Agricultural Research Service

Research Project: EROSION PREDICTION TECHNOLOGY TO ENHANCE CONSERVATION PLANNING

Location: Land Management and Water Conservation Research

Title: Residue management impacts on field-scale snow distribution and soil water storage

Authors
item Qiu, Hanxue -
item Huggins, David
item Wu, Joan -
item Barber, Michael -
item McCool, Donald
item Dun, Shuhui -

Submitted to: Transactions of the ASABE
Publication Type: Peer Reviewed Journal
Publication Acceptance Date: August 1, 2011
Publication Date: August 1, 2011
Citation: Qiu, H., Huggins, D.R., Wu, J.Q., Barber, M.E., McCool, D.K., Dun, S. 2011. Residue management impacts on field-scale snow distribution and soil water storage. Transactions of the ASABE. Vol. 54(5): 1639-1647.

Interpretive Summary: Variation of soil water available to crops has an important impact on variation in crop yield and quality across a field. Studies in cold climates show that no-tillage (NT) practices as compared to conventional tillage (CT) can result in more soil water storage by retaining more snow in stubble, enhancing infiltration and reducing evaporation, and can also affect the spatial variation of soil water. We studied the effect of crop residue on snow movement and spatial variation of soil water in the Palouse area of southeastern Washington. Two side-by-side farms near Pullman, WA, one under NT, the other under CT, were surveyed for snow depth, snow water equivalent, and resultant soil water storage during the winter season of 2007–2008. Snow pack was distributed more evenly under NT, and compared to CT, NT retained 10–20 cm more snow on the ridge top because of its standing residue. Soil water followed a similar pattern. Although many factors may have contributed to the spatial variation of soil water, residues under NT retarded the generation of runoff, retained more snow on the ridge top and steep-sloped areas, and likely reduced the soil water spatial variation, improving the opportunity for uniformity of yield and better crop quality.

Technical Abstract: Spatial variation of available soil water has important environmental and economic effects and implications by affecting crop yield and quality and effective fertilization recommendation. Studies show that no-tillage (NT) practices, compared to conventional tillage (CT), can result in more soil water storage by retaining more snow in stubble, enhancing infiltration and reducing evaporation.

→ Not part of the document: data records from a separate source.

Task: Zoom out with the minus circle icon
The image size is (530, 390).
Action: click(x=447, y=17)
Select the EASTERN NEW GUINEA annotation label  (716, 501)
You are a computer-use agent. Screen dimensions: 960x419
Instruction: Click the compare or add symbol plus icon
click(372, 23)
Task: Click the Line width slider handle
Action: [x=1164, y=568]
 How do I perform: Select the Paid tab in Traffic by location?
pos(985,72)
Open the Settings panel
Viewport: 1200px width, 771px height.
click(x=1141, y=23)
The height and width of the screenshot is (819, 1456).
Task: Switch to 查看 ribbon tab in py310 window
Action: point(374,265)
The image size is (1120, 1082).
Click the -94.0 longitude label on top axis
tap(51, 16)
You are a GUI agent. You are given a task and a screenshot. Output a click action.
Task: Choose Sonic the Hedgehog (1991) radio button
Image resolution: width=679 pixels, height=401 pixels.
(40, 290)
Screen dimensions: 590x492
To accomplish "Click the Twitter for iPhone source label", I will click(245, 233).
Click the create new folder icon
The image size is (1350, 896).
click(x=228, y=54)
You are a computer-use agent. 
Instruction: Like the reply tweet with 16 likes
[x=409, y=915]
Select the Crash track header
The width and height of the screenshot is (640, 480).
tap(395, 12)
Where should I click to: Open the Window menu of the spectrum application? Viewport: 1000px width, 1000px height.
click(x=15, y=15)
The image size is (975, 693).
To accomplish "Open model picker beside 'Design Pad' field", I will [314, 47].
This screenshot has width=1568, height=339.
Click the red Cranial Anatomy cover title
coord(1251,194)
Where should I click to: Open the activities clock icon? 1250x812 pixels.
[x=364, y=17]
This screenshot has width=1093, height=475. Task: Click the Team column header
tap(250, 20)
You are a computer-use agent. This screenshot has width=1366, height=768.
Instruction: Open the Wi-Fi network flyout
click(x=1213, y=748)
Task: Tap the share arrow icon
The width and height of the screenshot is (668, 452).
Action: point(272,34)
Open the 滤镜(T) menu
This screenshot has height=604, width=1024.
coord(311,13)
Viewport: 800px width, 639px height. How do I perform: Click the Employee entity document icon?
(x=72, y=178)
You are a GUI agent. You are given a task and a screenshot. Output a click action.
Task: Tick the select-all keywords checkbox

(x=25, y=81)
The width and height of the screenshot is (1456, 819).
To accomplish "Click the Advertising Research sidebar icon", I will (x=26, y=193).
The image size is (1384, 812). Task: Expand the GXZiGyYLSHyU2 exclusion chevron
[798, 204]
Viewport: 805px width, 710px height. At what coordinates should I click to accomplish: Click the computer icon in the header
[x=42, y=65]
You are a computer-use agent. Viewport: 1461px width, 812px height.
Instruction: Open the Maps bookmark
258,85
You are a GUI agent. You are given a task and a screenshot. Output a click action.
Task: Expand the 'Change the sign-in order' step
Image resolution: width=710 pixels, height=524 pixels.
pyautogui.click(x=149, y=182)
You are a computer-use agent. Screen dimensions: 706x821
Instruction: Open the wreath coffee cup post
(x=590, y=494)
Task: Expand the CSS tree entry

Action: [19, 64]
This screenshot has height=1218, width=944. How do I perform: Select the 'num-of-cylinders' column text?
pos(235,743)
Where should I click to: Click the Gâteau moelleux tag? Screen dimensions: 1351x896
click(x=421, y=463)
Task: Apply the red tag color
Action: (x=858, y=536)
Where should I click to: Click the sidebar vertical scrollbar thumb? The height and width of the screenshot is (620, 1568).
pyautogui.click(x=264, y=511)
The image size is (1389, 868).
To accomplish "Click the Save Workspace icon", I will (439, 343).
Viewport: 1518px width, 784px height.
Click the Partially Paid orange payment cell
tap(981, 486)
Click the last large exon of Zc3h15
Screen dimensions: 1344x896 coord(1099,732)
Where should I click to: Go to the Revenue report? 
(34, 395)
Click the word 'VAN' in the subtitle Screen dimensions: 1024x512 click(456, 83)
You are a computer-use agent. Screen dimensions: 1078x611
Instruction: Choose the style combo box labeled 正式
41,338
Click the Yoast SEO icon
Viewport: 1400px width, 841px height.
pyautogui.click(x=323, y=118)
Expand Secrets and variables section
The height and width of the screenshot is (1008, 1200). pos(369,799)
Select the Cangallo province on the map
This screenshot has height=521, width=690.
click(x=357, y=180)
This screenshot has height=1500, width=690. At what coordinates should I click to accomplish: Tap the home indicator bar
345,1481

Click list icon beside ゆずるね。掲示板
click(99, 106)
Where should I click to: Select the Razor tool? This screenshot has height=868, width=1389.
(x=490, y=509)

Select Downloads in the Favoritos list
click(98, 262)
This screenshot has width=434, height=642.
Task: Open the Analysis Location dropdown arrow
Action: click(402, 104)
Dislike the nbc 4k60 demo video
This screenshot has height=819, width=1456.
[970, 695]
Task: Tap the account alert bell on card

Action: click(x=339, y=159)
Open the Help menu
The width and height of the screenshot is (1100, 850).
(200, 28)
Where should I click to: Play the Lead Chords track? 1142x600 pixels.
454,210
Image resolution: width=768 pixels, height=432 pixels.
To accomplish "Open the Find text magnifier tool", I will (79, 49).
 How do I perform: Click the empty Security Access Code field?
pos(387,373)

We hypothesize that the residue also affects the spatial variation of soil water. Our objectives were to evaluate residue effects on snow redistribution and the spatial variation of soil water in the Palouse area of the PNW. Two side-by-side farms near Pullman, WA, one under NT, the other under CT, were surveyed for snow depth, snow water equivalent (SWE), and resultant soil water storage during the winter season of 2007–2008. Results indicated that snow pack on average was distributed more evenly and had less spatial variation under NT. Compared to CT, NT retained 10–20 cm more snow by its standing residue on the ridge top. Snow water equivalents followed the same pattern of larger spatial variation in CT. The resultant soil water in the spring was the lowest on the ridge top areas, and highest in valleys in both treatments. However, under CT, soil water on the ridge top area was 6% less than, and in valleys 17% more than, the average over the whole treatment. Such variation was much smaller in NT where soil water on the ridge top was only 4% less than, and in valleys 6% more than, the average. Although many factors may have contributed to the spatial variation of soil water, residues under NT retarded the generation of runoff, retained more snow on the ridge top and steep-sloped areas, and likely reduced the soil water spatial variation.